Following commands have been entered:
ip local pool vpnpool 172.16.1.100-172.16.1.199 mask 255.255.255.0
username *** password ****
isakmp policy 1 authentication pre-share
isakmp policy 1 encryption 3des
isakmp policy 1 hash sha
isakmp policy 1 group 2
isakmp policy 1 lifetime 43200
isakmp enable outside
crypto ipsec transform-set ESP-3DES-SHA esp-3des esp-sha-hmac
crypto dynamic-map outside_dyn_map 10 set transform-set ESP-3DES-SHA
crypto dynamic-map outside_dyn_map 10 set reverse-route
crypto dynamic-map outside_dyn_map 10 set security-association lifetime seconds 288000
crypto map outside_map 10 ipsec-isakmp dynamic outside_dyn_map
crypto map outside_map interface outside
crypto isakmp nat-traversal
sysopt connection permit-ipsec
sysopt connection permit-vpn
group-policy dwdvpn internal
group-policy dwdvpn attributes
vpn-tunnel-protocol IPSec
default-domain value DWD
tunnel-group dwdvpn type ipsec-ra
tunnel-group dwdvpn ipsec-attributes
pre-shared-key ****
tunnel-group dwdvpn general-attributes
authentication-server-group LOCAL
default-group-policy dwdvpn
Unfortunately I'm getting the same "AddRoute failed to add a route with metric of 0: code 160" error message.

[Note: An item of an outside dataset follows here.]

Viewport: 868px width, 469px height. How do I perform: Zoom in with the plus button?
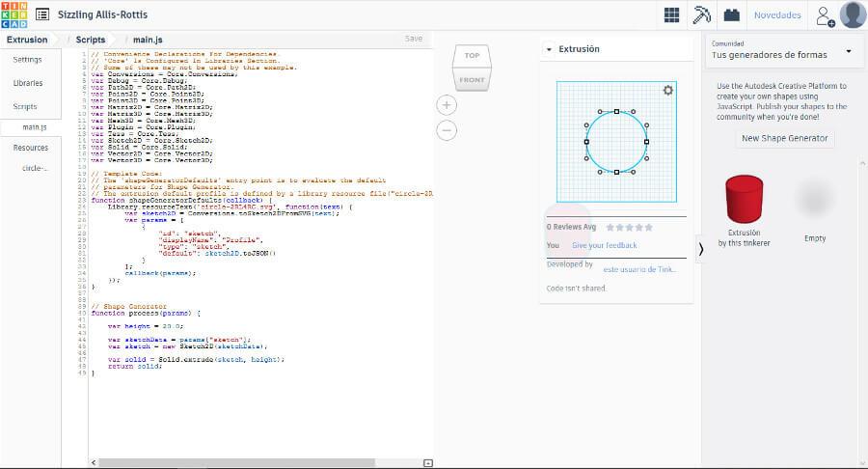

I'm very confused as this should be a pretty standard setup. I tried to follow the instructions on the Cisco site to the letter...
The only "differences" in my setup are an internal network of 192.168.2.0 (with ASA IP address 192.168.2.254) and PPPoE with DHCP instead of no PPPoE at all.
Does anyone know what's going on?Yes, I have tried from a different laptop - same results. Using that laptop I can connect to a different IPSec site without issues.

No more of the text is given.